Der BFH hat entschieden, dass Versendungslieferungen mit Lieferort in Spanien vorliegen.

Der Lieferort bestimmt sich nach § 3 Abs. 6 S. 1 UStG, wenn die Person des Abnehmers bereits bei Beginn der Versendung feststeht. Unter dieser Bedingung kann eine Versendungslieferung auch dann vorliegen, wenn der Liefergegenstand nach dem Beginn der Versendung für kurze Zeit in einem Auslieferungslager gelagert wird.  Eine  Lieferung gilt  auch dann gem. § 3 Abs. 6 S. 1 UStG als bei Beginn der Versendung ausgeführt, wenn die Ware von dem mit der Versendung Beauftragten zunächst in ein inländisches Lager gebracht und erst nach Eingang der Zahlung durch eine Freigabeerklärung des Lieferanten an den Erwerber herausgegeben wird (entgegen Abschn. 1a.2 Abs. 6 S. 1 UStAE). Eine Einlagerung für den beim Beginn der Versendung bereits feststehenden Abnehmer wie im Streitfall nur für kurze Zeit, um den produktionsbedingt beim Abnehmer für die nächsten Tage und Wochen benötigten Warenbedarf zu decken, unterbricht noch nicht die im Streitfall in Spanien begonnenen Versendungen.




3. Einkommensteuer

Besteuerung der Barabfindung bei einem Aktientausch nach Einführung der Abgeltungsteuer


Ein Barausgleich, der anlässlich eines Aktientausches für vor dem 1. Januar 2009 erworbene ausländische Aktien gezahlt wird, ist nicht gemäß § 20 Abs. 4a Satz 2 EStG 2009 in eine einkommensteuerpflichtige Dividende umzuqualifizieren, wenn die Anteile wegen Ablaufs der einjährigen Veräußerungsfrist bereits steuerentstrickt waren.

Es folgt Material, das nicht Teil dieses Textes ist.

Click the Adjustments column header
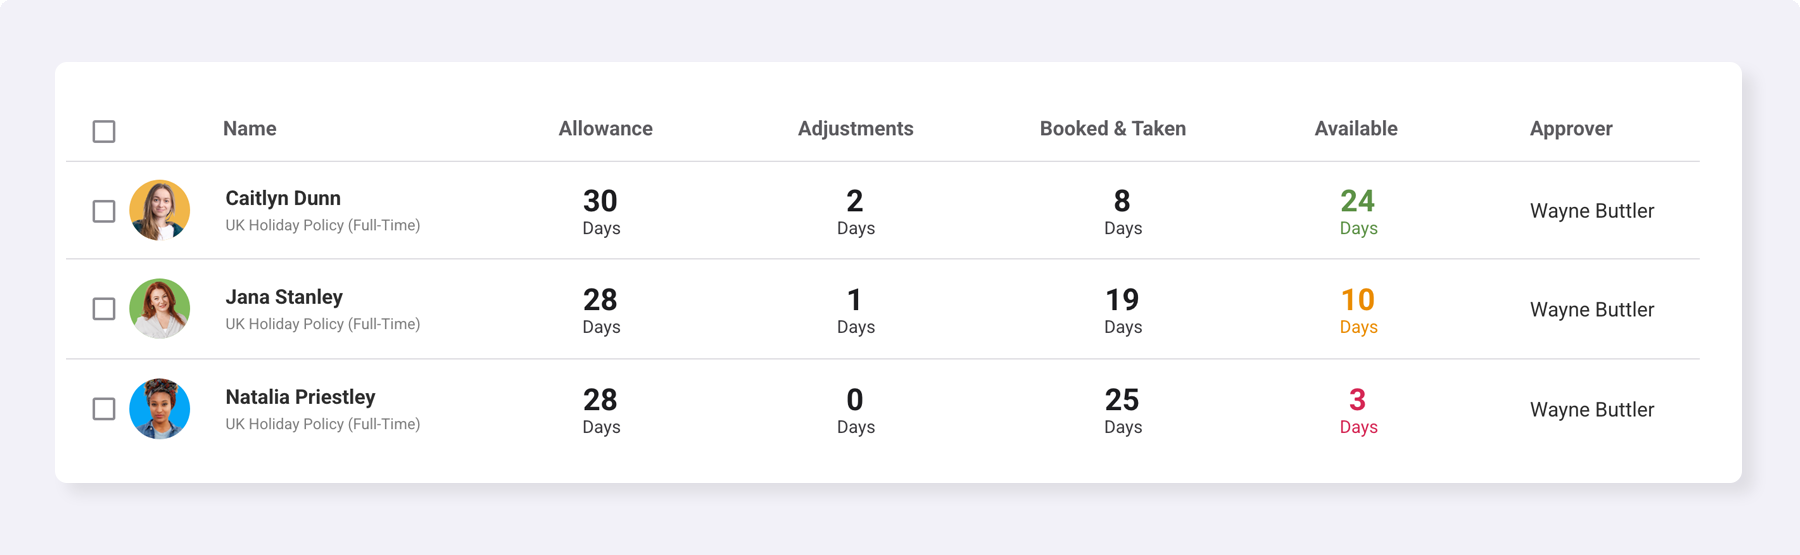 855,129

BFH  v. 20.10.2016, VIII R 10/13

Hinweis:

Wird bei einem Aktientausch zusätzlich ein Barausgleich gezahlt, unterliegt dieser nach § 20 Abs. 4a S. 2 EStG der Einkommensteuer. Die Vorschrift wurde mit der Abgeltungsteuer eingeführt und ist erstmals auf nach dem 31.12.2008 zufließende Kapitalerträge anzuwenden.

Im Urteilsfall hatte die Klägerin im Jahr 2006 Aktien einer US-amerikanischen Firma erworben. Im Jahr 2009 erfolgte aufgrund der Übernahme der Gesellschaft ein Aktientausch. Zusätzlich wurde der Klägerin aufgrund des Minderwerts der beim Tausch erhaltenen Aktien eine Barabfindung gezahlt. Das FA legte die Barabfindung nach § 20 Abs. 4a S. 2 EStG als Kapitalertrag i. S. d. § 20 Abs. 1 Nr. 1 EStG der Besteuerung zugrunde.

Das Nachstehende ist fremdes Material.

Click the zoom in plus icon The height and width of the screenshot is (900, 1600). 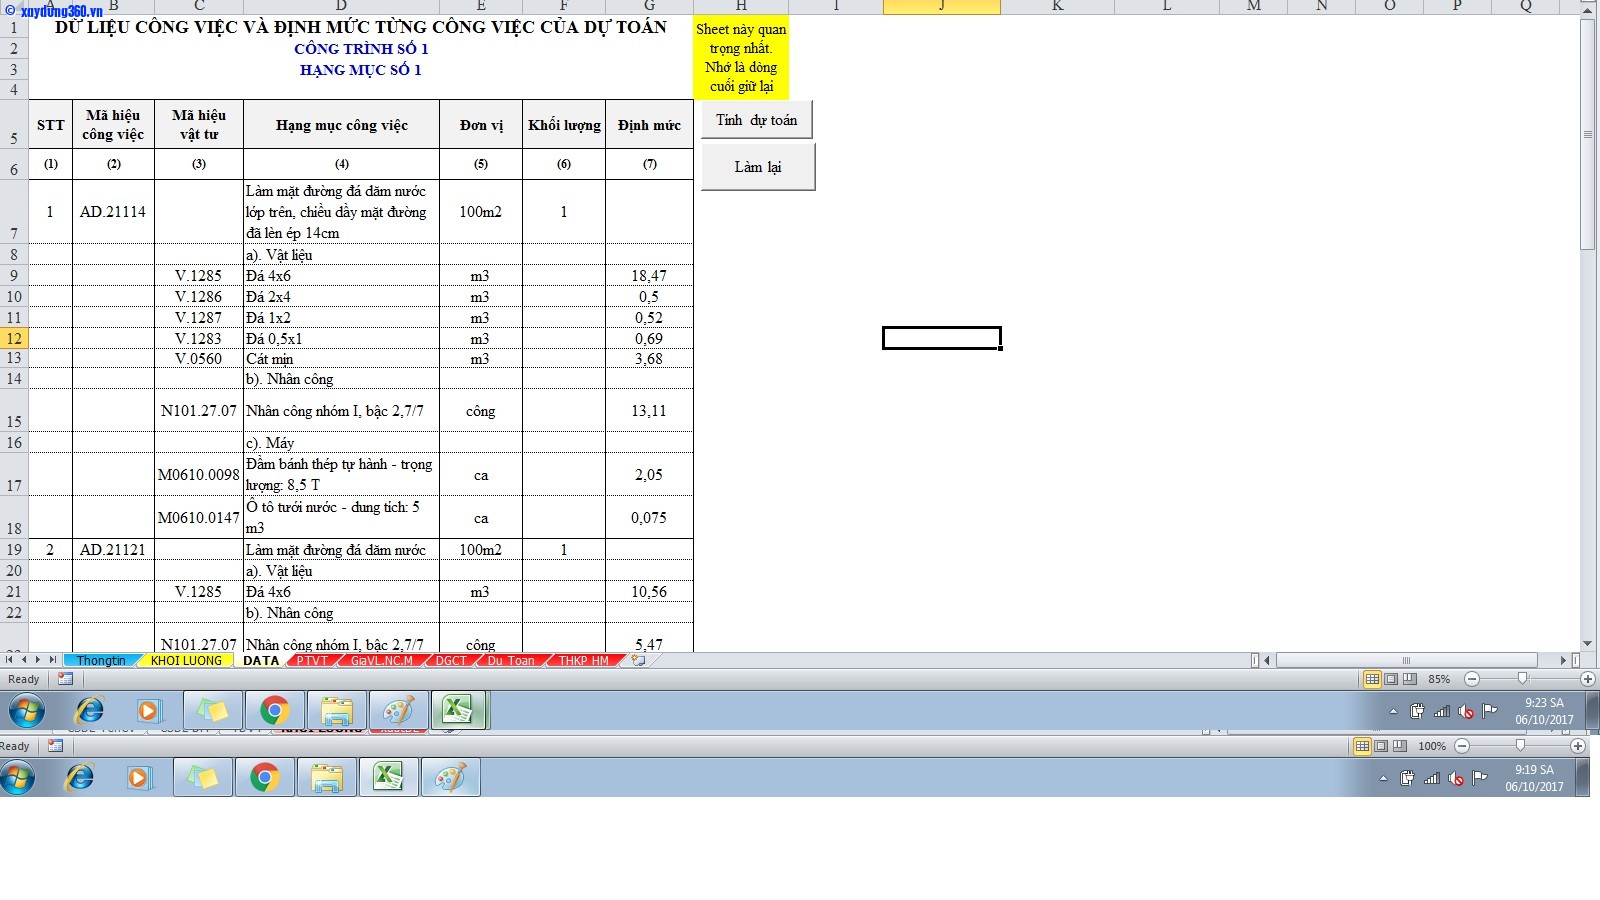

Der BFH hat entschieden, dass die Barabfindung in dem vorliegenden Fall nicht zu steuerpflichtigen Kapitaleinkünften gem. § 20 Abs. 1 Nr. 1 EStG führte.

§ 20 Abs. 4a S. 2 EStG setzt voraus, dass es sich bei dem Barausgleich um eine steuerbare Gegenleistung handelt. Dies war vorliegend nicht der Fall. Da die Klägerin die eingetauschten Aktien vor der Einführung der Abgeltungsteuer erworben und länger als ein Jahr gehalten hatte, unterlag der Tausch der Aktien, der einem Veräußerungsgeschäft gleich steht, nicht der Besteuerung,  § 23 Abs. 1 S. 1 Nr. 2 EStG a.F. i. V. m. § 52a Abs. 11 S. 4 EStG). Eine Besteuerung würde dazu führen, dass der Gesetzgeber in verfassungsrechtlich unzulässiger Weise auf bereits steuerentstrickte Aktien zugreift.